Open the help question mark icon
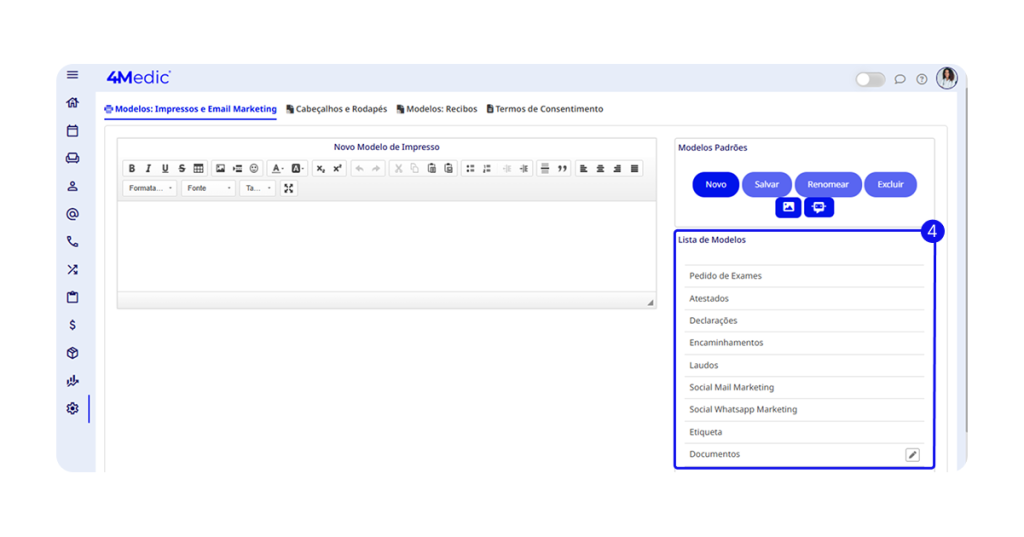The width and height of the screenshot is (1024, 537). (922, 79)
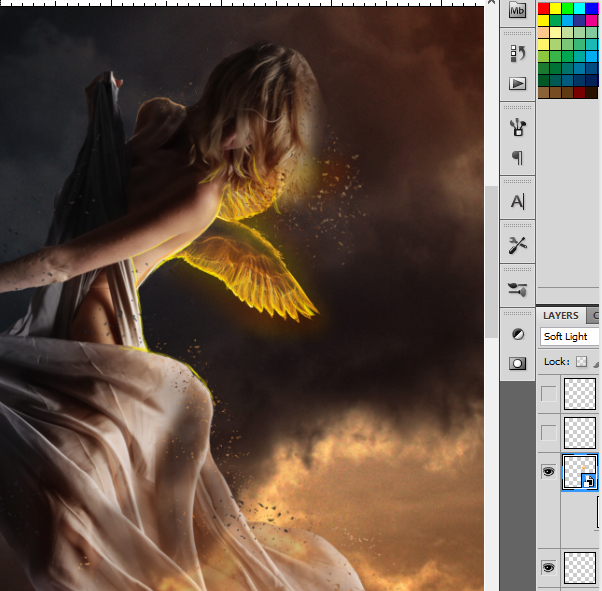Switch to the Layers tab

click(560, 315)
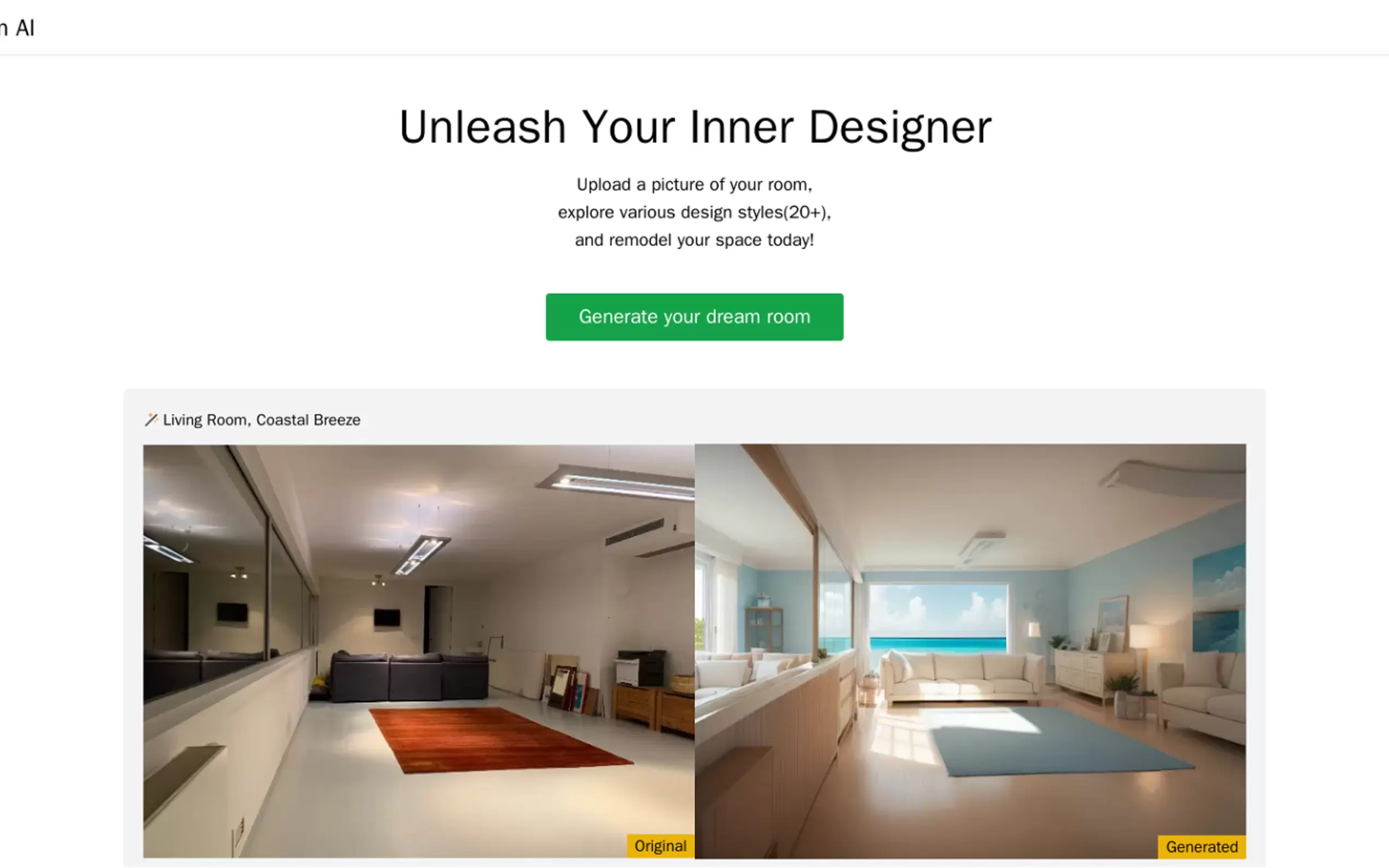Click the remodel your space today line
The width and height of the screenshot is (1389, 868).
(x=694, y=240)
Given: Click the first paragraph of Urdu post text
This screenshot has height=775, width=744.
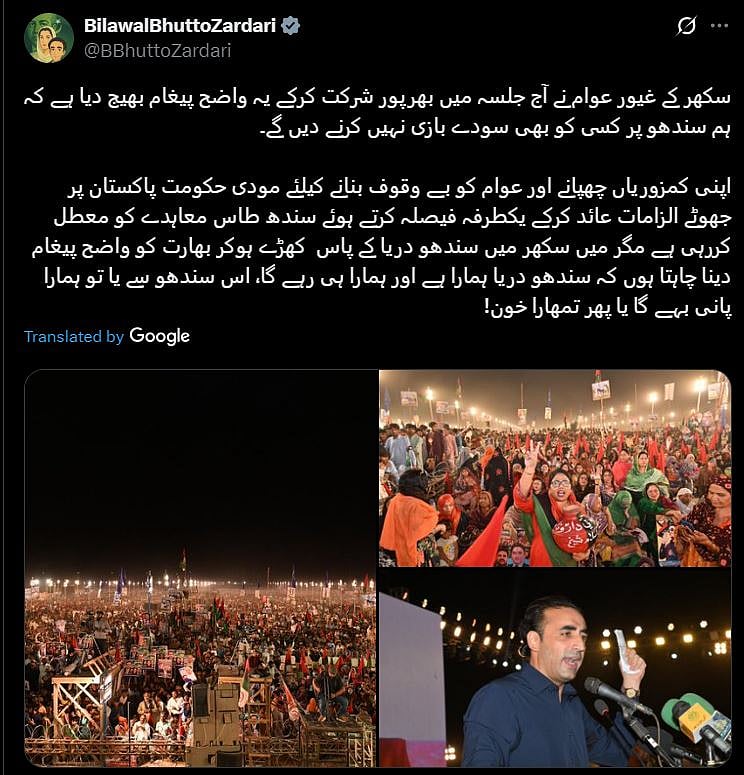Looking at the screenshot, I should click(377, 113).
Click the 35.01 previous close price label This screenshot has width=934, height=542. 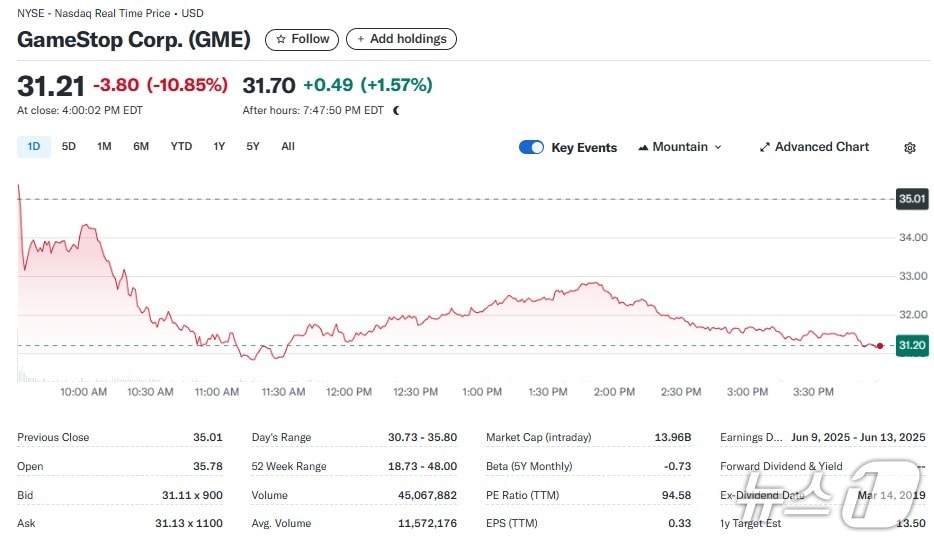(911, 199)
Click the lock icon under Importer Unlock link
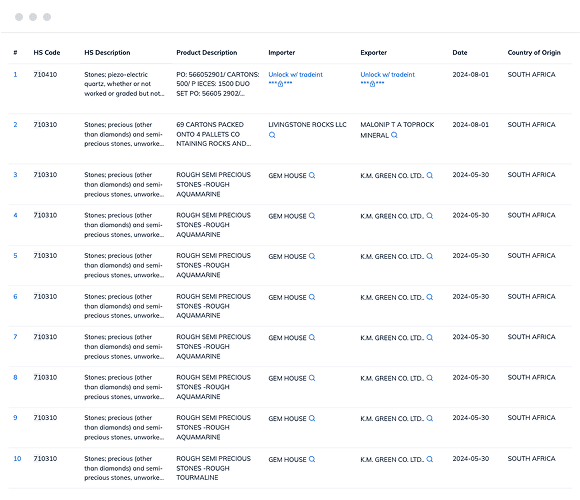The image size is (580, 500). (280, 84)
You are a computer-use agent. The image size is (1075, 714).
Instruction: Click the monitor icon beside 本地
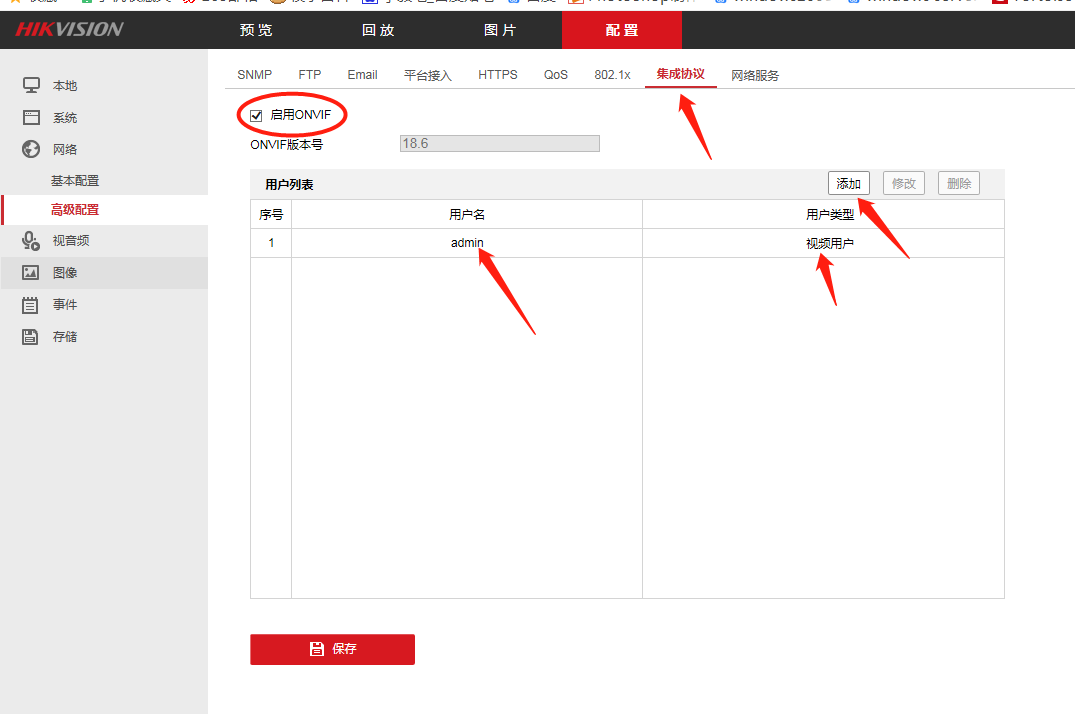click(x=31, y=86)
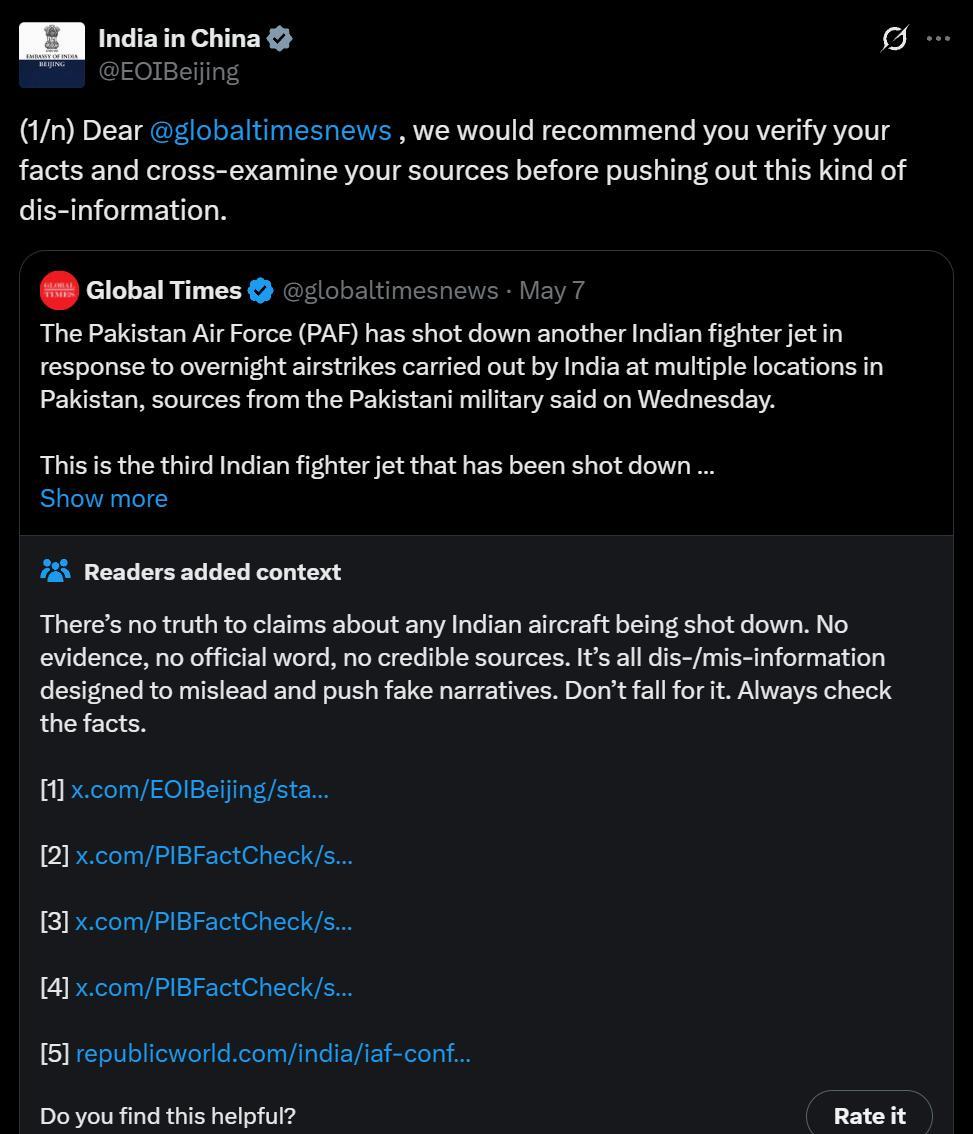Click the Global Times account name
The width and height of the screenshot is (973, 1134).
(163, 291)
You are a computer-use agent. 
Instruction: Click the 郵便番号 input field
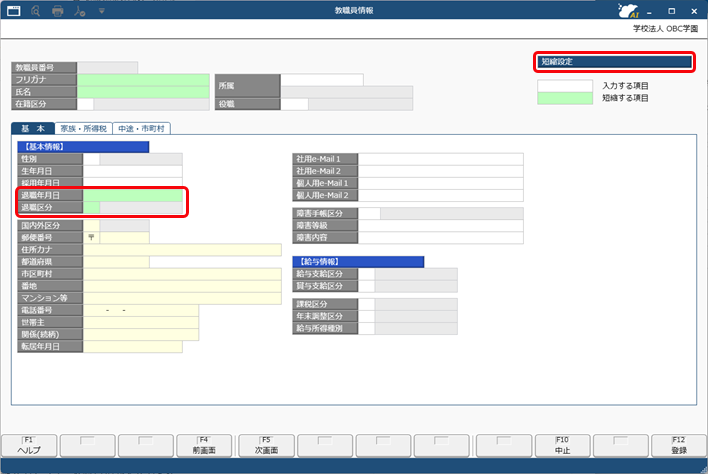click(x=123, y=238)
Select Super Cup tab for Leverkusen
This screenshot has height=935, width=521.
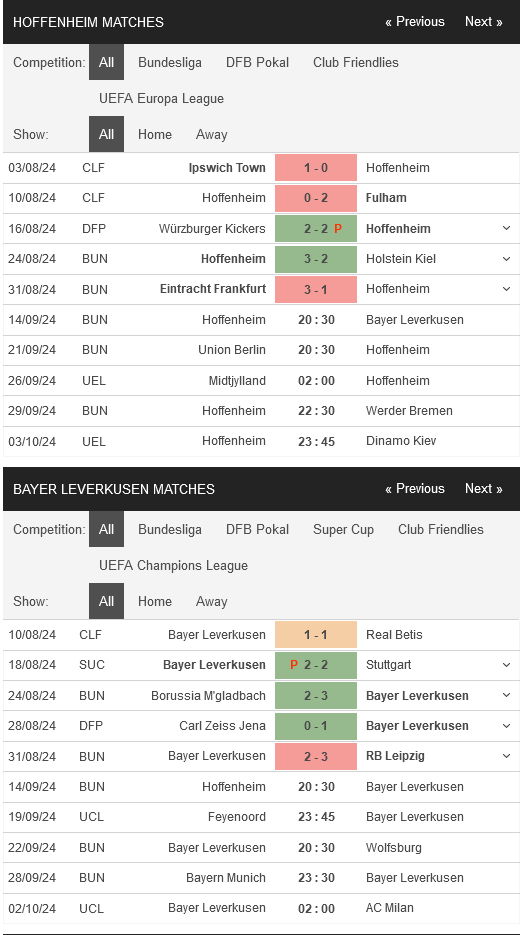343,530
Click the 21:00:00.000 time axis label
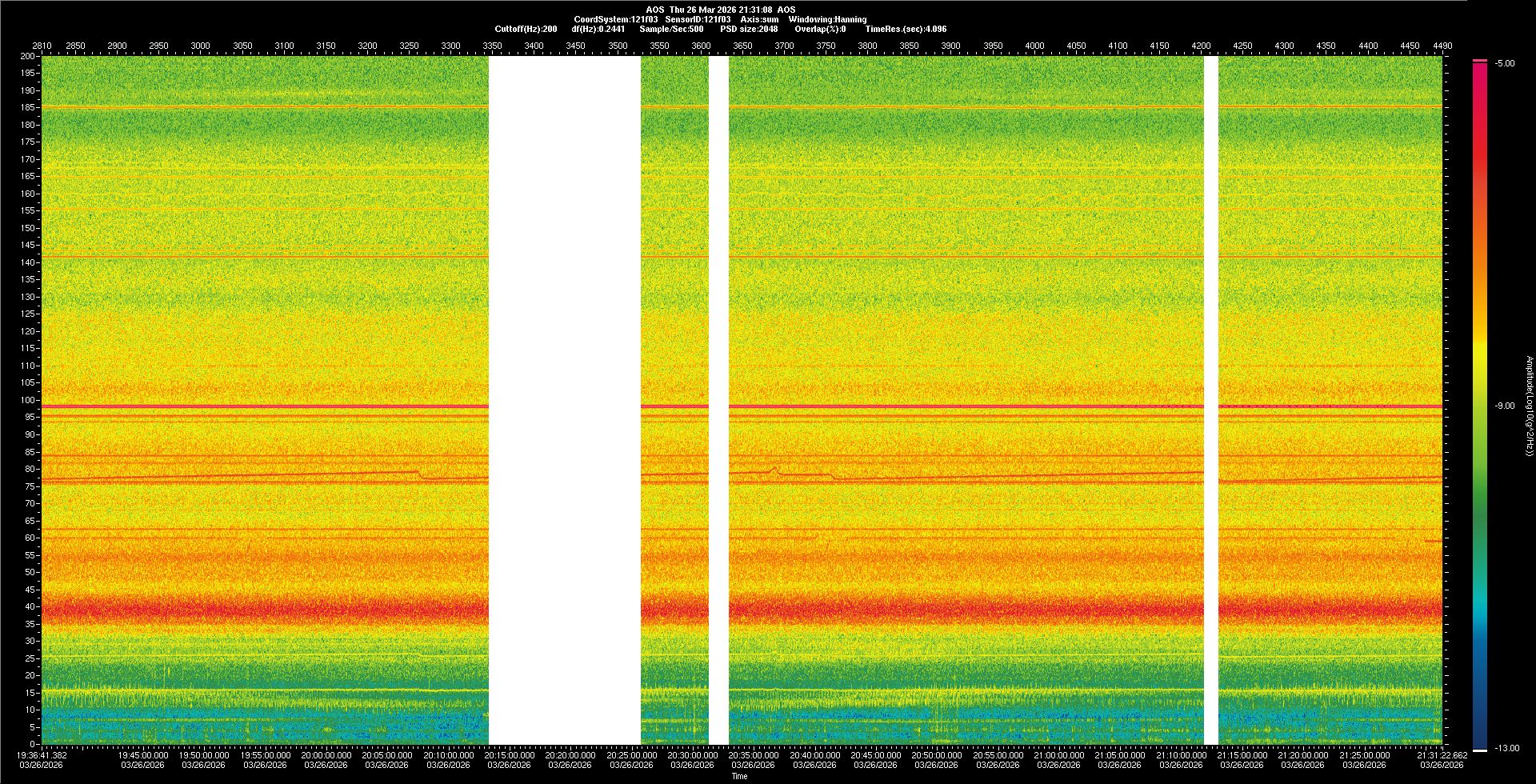1536x784 pixels. click(x=1058, y=754)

- What you will do
Your task is to set down exactly the lines that run from the line holding "Click the lock" through the close of the entries, including both ends. Pictures stay out.

- Response to this exercise
Click the lock icon under Importer Unlock link
The image size is (580, 500). (280, 84)
You are a computer-use agent. The image size is (1075, 714).
Instruction: Click the monitor icon beside 本地
click(x=31, y=86)
Click the Global Times account name
The width and height of the screenshot is (973, 1134).
(163, 291)
You are a computer-use agent. 
Instruction: Click the 郵便番号 input field
click(x=123, y=238)
Select Super Cup tab for Leverkusen
This screenshot has height=935, width=521.
343,530
Click the 21:00:00.000 time axis label
1536x784 pixels. click(x=1058, y=754)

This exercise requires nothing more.